You’re a human being. A flawed, imperfect human being. Yes, you have aged like fine wine. I’m not going to deny that. For someone approaching his 50s, you look at least ten years younger. Add in green eyes, that wicked smile of yours when you use it, and many a person would be swooning. You seem to know when to use it and that is always a dangerous thing, regardless of the person’s gender.
You’re also a talented actor—when you apply yourself. When you apply yourself, many are shaken by the depths. I know especially in earlier seasons of Supernatural, we were floored. There’s immense potential in you. It’s been seen. It’s been recognized.
You lost yourself. You were once an orchestra that was in tune, playing beautifully. Your energies were in synch with Jared and the show. You were doing well in conventions. As time progressed, cracks were beginning to be seen. At the end of Supernatural, those cracks were gaping wide, seeping wounds for anyone to see. (Well, anyone not of your Ackles Army fan group.)
You wounded Jared with your actions. You accused fans of not being true fans of Supernatural if they didn’t believe or support The Winchesters. You made up stories, twisted the truth. More things became obvious—friendships made for the benefit of yourself as opposed to the benefit of the heart and soul. It would seem to the outsider that sycophants were giving you the worst of advice while you were ignoring the ones you should be listening to.
You pushed a narrative that to many were obviously untrue. The discordant notes in your orchestra were getting louder, noticeable to even those who weren’t musically inclined. You still push that narrative and to many of us, myself included, we frown and purse our lips, aware of just how false it is.
While you are looking better as you have been seen in conventions, there’s something tugging at the eyes, pulling at the soul. Is it just the discordant notes? Is it the insincerity of the stories? Is it the signs of excess alcohol that can be seen at the edges?
Or is it the tons of photos and videos that we’ve seen since 2019? Where the unhappiness is so noticeable that those who care feel their hearts aching and wishing we could reach through and give you a genuine hug? To give you something real that isn’t acquired by having a somewhat well-known name and money to spend? That the only benefit would be to the heart and soul and not to the pocketbook?
To industry experts, you had potential. But since the end of Supernatural, the offers weren’t flying to you like you expected. You called Eric for a role in The Boys and you were supplied Soldier Boy. Then you reached out to Ben for Big Sky. You’ve been sort of networking to those you’ve worked with in the past or had a shared history at the CW, but nothing beyond that.
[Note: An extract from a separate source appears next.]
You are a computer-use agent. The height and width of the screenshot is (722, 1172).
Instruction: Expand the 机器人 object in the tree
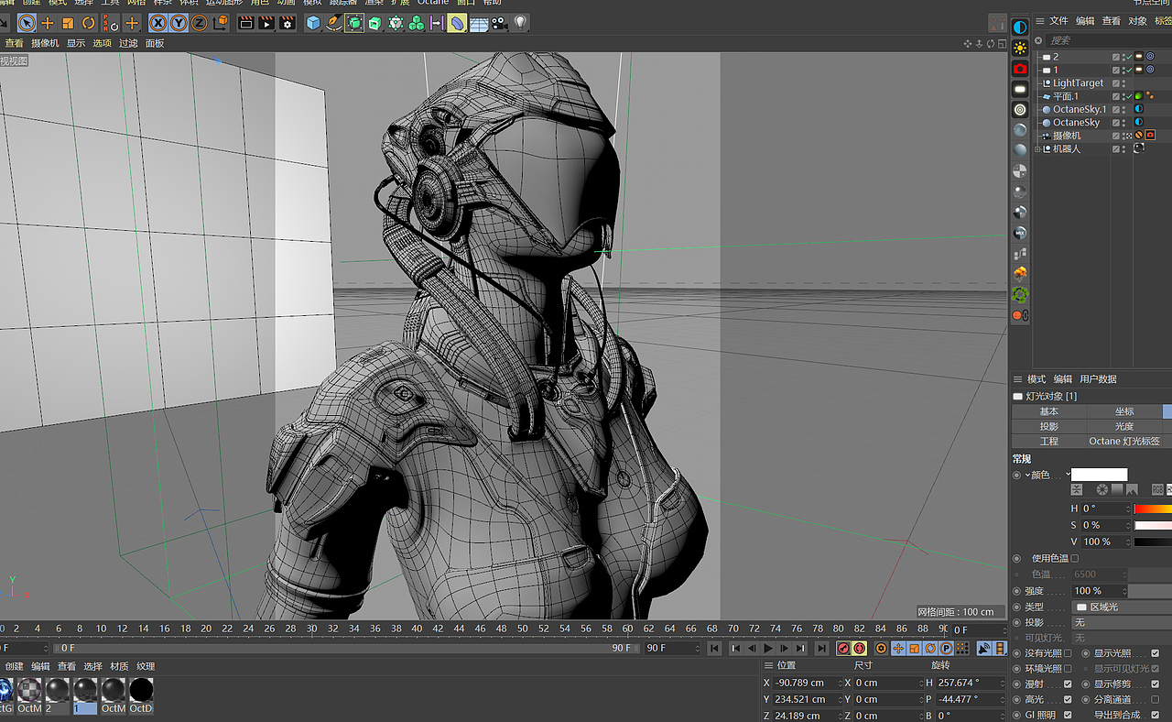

You coasted, when you should’ve worked. In Hollywood, the real work is at premiers and red carpets where you meet other people in the industry and make yourself known. You have charisma; it radiates off you on the screen. But you don’t spread it.
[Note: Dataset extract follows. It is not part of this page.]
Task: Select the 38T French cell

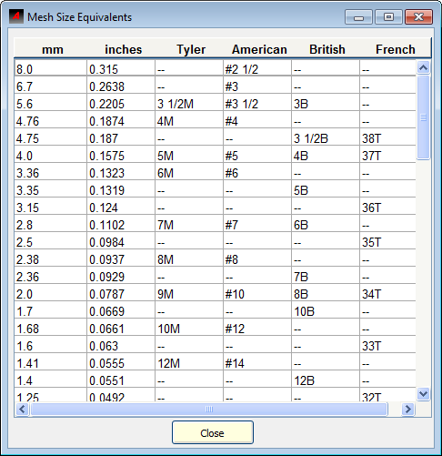Action: (x=387, y=138)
You can’t expect the pollen to come to you. Be the butterfly, be the bee, and go hopping from flower to flower.
Go spend a month with Jared. He’s had regular work for twenty-four years. He took his career responsibly and maybe he’s had some missteps, but overall, he’s had praise from cast and crew alike. He’s ran regular success, enough that his future is secure for some time.
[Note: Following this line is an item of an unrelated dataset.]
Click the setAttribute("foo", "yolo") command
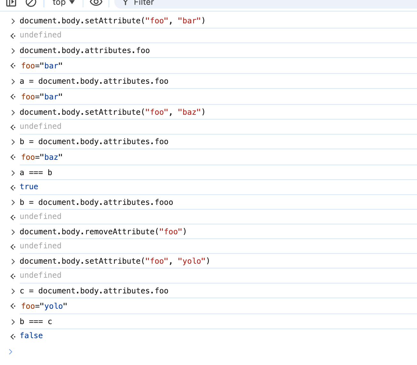This screenshot has width=417, height=365. [115, 261]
Humble yourself. Set aside your pride. We do believe in you, we believe in your future as an actor, but for all that is good, please, acknowledge there’s much you do not know.
One of your biggest cracks would be your marriage to Danneel. We do not see any joy or happiness there. No real love. Despite your exaggerated narratives that you tell at conventions, it’s just not believable. Is it fear of being seen as a failure? Is it fear of being alone? Is it fear of losing access to your children? Given you barely see them already….
The only failure is never try a different way. Your narrative to Hollywood is wildly inconsistent, other than the loud blaring that says you do not know who you are. That you change with who you are with.
Who is the real Jensen? Who is the man behind the beauty? Who is the man behind the mask? Is he still the little boy who was wrongly taught by his father that the beatings were meant with love? Is he still the young man who thought he made the right decision to go through the wedding when he wasn’t ready? Is he still the one who decided that perhaps it was best to rarely be home as he couldn’t be himself there?
I would love to set that orchestra back to being beautiful music again.